For S4 method information, s. classification-methods.
prediction(X.tr,y.tr,X.new,f,classifier,genesel,models=F,nbgene,tuneres,...)
X.tr |
Training gene expression data. Can be one of the following:
|
X.new |
gene expression data. Can be one of the following:
|
y.tr |
Class labels of training observation. Can be one of the following:
0 to K-1, where K is the
total number of different classes in the learning set.
|
f |
A two-sided formula, if X is a data.frame. The
left part correspond to class labels, the right to variables. |
genesel |
Optional (but usually recommended) object of class
genesel containing variable importance
information for the argument learningsets.

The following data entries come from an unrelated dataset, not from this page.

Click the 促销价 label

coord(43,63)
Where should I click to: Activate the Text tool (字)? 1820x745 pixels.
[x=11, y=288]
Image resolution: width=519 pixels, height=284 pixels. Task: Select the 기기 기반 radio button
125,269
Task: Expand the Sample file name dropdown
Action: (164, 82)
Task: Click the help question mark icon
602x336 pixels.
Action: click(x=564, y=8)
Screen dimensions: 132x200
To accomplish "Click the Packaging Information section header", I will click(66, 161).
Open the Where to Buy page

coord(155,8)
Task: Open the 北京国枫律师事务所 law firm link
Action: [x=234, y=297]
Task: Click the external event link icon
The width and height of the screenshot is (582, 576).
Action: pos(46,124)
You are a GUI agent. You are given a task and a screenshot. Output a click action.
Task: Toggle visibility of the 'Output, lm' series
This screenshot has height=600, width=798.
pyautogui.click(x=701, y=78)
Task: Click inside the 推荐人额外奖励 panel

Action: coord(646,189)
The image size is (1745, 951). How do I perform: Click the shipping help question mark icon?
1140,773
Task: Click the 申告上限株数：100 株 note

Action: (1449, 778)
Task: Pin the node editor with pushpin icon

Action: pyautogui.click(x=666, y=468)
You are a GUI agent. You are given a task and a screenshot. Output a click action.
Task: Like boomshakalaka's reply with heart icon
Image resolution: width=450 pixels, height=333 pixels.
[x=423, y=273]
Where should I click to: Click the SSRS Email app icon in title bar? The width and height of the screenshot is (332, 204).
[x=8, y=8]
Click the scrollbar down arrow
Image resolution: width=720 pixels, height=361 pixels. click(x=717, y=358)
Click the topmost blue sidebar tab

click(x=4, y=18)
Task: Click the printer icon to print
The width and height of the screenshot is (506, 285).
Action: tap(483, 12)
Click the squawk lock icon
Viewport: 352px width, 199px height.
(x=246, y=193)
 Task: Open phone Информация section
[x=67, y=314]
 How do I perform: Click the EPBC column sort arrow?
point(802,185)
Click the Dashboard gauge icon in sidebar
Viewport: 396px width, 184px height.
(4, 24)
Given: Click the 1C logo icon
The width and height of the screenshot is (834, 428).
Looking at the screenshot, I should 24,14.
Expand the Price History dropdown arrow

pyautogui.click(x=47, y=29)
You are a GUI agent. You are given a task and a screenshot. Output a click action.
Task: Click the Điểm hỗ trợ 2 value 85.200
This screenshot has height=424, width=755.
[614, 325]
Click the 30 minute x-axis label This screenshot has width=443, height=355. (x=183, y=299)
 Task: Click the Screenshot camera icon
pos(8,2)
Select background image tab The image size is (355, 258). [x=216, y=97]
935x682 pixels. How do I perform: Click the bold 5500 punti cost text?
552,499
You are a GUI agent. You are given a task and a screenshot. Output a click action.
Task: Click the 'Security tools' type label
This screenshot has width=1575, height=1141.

In this case the object contains a single variable selection. Appropriate
genesel-objects can be obtained using the function genesel
without learningset and setting X=X.tr and y=y.tr (i.e. corresponding to the training data of this function).
|
nbgene |
Number of best genes to be kept for classification, based
on either genesel or the call to GeneSelection
using genesellist. In the case that both are missing,
this argument is not necessary.
note:
|
classifier |
Name of function ending with CMA indicating
the classifier to be used. |
tuneres |
Analogous to the argument genesel - object of
class tuningresult containing information
about the best hyperparameter choice for the argument
learningsets. Appropriate tuning-objects can be obtained using the function
tune without learningsets and setting parameters X=X.tr, y=y.tr and genesel=genesel
(i.e. using the same training data and gene selection as in this function) |
models |
a logical value indicating whether the model object shall be returned |
... |
Further arguments passed to the function classifier. |
This function builds the specified classifier and predicts the class labels of new observations. Hence, its usage differs from those of most other prediction functions in R.
A object of class predoutput-class; Predicted classes can be seen by show(predoutput)
Christoph Bernau bernau@ibe.med.uni-muenchen.de
Anne-Laure Boulesteix boulesteix@ibe.med.uni-muenchen.de
Slawski, M. Daumer, M. Boulesteix, A.-L. (2008) CMA - A comprehensive Bioconductor package for supervised classification with high dimensional data. BMC Bioinformatics 9: 439
GeneSelection, tune, evaluation,
compBoostCMA, dldaCMA, ElasticNetCMA,
fdaCMA, flexdaCMA, gbmCMA,
knnCMA, ldaCMA, LassoCMA,
nnetCMA, pknnCMA, plrCMA,
pls_ldaCMA, pls_lrCMA, pls_rfCMA,
pnnCMA, qdaCMA, rfCMA,
scdaCMA, shrinkldaCMA, svmCMAclassification
### a simple k-nearest neighbour example
### datasets
## Not run: plot(x)
data(golub)
golubY <- golub[,1]
golubX <- as.matrix(golub[,-1])
###Splitting data into training and test set
X.tr<-golubX[1:30]
X.new<-golubX[31:39]
y.tr<-golubY[1:30]
### 1. GeneSelection
selttest <- GeneSelection(X=X.tr, y=y.tr, method = "t.test")
### 2. tuning
tunek <- tune(X.tr, y.tr, genesel = selttest, nbgene = 20, classifier = knnCMA)
### 3. classification
pred <- prediction(X.tr=X.tr,y.tr=y.tr,X.new=X.new, genesel = selttest,
tuneres = tunek, nbgene = 20, classifier = knnCMA)
### show and analyze results:
show(pred)
## End(Not run)